The Styler is omitted because it follows the exact same pattern. Every stage in this pipeline is a Runnable implementation running in a thread and listening to an inbound buffer by calling (and blocking) on inbound.remove( ). Using this mechanism allows your system to process information in parallel by running separate stages in separate threads, and there is no need for a controller to coordinate the actions of a complex system. A pipeline can be extended by simply adding another stage with an additional BlockingBuffer.
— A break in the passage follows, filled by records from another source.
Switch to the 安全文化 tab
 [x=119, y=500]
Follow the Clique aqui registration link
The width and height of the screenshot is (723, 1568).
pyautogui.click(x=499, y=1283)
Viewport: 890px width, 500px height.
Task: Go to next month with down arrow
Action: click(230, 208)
This pattern is useful in a system that models a very complex workflow; instead of attempting to capture a complex symphony of coordination, break the system into autonomous stages that only know about inputs and outputs.

A BlockingBuffer in Commons Collections is analogous to a BlockingQueue in Java 5.0. A BlockingQueue in Java 5.0 has an important feature that is missing in Commons Collections 3.0 implementation of BlockingBuffer: in Java 5.0's BlockingQueue, you can specify a timeout when adding and removing values from a queue.